Cómo funciona la contracción de longitud
La contracción de longitud se deriva directamente del postulado de que la velocidad de la luz es constante para todo observador. Si dos observadores deben coincidir en qué tan rápido viaja la luz, no pueden coincidir en las distancias y los intervalos de tiempo de la misma forma que asume la mecánica clásica. La fórmula L = L₀√(1 − v²/c²) captura esto: la longitud contraída L, vista por un observador respecto al cual se mueve el objeto, siempre es menor o igual a la longitud propia L₀, y ambas son iguales solo cuando v = 0.
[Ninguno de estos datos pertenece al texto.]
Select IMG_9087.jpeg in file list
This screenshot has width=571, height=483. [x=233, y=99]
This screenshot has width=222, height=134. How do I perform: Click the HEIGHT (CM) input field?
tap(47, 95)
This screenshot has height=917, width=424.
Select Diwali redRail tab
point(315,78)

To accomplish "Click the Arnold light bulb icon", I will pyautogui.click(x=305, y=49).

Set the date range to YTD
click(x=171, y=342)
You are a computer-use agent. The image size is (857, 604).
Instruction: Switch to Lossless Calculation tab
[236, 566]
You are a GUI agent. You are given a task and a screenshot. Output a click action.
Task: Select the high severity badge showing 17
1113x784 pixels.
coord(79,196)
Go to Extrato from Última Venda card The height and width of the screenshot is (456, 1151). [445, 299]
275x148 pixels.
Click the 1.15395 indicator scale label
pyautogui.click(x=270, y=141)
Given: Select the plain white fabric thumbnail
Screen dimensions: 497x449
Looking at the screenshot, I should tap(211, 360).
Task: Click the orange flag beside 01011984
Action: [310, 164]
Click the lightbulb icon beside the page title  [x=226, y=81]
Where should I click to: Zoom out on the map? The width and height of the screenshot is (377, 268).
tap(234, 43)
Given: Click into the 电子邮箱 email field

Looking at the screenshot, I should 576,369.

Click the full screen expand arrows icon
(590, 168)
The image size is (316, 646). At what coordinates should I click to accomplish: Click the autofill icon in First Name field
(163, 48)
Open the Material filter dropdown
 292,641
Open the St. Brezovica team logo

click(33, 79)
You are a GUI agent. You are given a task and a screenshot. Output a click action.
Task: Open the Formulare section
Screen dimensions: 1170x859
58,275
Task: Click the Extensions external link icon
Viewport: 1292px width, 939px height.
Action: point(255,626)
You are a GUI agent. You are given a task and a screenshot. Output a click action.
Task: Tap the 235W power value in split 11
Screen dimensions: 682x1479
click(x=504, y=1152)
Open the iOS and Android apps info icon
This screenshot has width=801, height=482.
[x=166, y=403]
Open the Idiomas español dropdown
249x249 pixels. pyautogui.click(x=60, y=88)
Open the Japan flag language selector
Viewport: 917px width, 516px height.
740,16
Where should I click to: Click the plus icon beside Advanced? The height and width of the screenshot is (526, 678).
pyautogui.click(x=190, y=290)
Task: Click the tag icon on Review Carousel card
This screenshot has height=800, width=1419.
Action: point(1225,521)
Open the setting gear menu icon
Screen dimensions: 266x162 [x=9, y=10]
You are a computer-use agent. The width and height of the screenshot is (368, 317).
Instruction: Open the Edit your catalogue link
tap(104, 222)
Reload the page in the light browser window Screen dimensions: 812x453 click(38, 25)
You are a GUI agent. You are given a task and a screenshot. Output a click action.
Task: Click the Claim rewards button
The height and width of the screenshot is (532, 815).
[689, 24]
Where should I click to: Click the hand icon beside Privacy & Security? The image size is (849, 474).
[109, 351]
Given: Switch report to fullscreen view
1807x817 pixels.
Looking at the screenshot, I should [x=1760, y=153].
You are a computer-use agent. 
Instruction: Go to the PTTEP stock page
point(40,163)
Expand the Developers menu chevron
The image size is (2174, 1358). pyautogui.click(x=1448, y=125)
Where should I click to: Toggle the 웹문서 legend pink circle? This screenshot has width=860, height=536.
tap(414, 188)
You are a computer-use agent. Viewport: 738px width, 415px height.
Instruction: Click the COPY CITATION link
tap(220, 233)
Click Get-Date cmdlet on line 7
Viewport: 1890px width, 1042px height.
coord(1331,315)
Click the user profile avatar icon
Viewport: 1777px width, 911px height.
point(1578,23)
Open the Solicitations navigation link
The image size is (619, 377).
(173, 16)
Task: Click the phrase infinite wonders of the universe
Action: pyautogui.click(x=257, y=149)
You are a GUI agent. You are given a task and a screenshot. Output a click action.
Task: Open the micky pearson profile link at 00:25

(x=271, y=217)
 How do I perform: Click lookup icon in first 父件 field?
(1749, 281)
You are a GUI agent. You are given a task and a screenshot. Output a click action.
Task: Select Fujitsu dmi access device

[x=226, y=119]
Crucialmente, la contracción es relativa y solo afecta a la dimensión paralela al movimiento. Un observador que viaja junto con el objeto siempre mide su longitud propia completa — para él, nada se ha contraído. Solo los observadores que ven al objeto moverse miden la longitud más corta.
El factor de Lorentz une la contracción y la dilatación del tiempo
El factor de Lorentz γ = 1/√(1 − v²/c²) es el único número que rige ambos efectos relativistas principales a una velocidad dada: las longitudes se dividen entre γ (contracción), mientras que los intervalos de tiempo se multiplican por γ (dilatación). A velocidades cotidianas, γ está tan cerca de 1 que ambos efectos son inmedibles sin instrumentos extremadamente precisos. Solo cuando v se acerca a una fracción significativa de c, γ crece de forma notable — alcanzando 2 a cerca del 86.6% de c, y divergiendo hacia el infinito a medida que v se acerca a c.
Entradas, unidades y límites
La longitud propia puede ingresarse en cualquier unidad de longitud consistente (metros, pies, etc.) — la longitud contraída se devuelve en la misma unidad. La velocidad puede ingresarse como una fracción de c (0 hasta apenas menos de 1) o en m/s, y la calculadora convierte automáticamente entre ambas al cambiar de unidad. La fórmula queda indefinida en o por encima de la velocidad de la luz, ya que ningún objeto con masa puede alcanzar c; la calculadora señala cualquier velocidad en o por encima de c en lugar de devolver un resultado. En contextos de ingeniería cotidianos — vehículos, aviones, incluso naves espaciales orbitales — v/c es tan pequeño que la contracción de longitud no tiene efecto medible; solo se vuelve significativa para aceleradores de partículas, rayos cósmicos y experimentos mentales que involucran viajes cerca de la velocidad de la luz.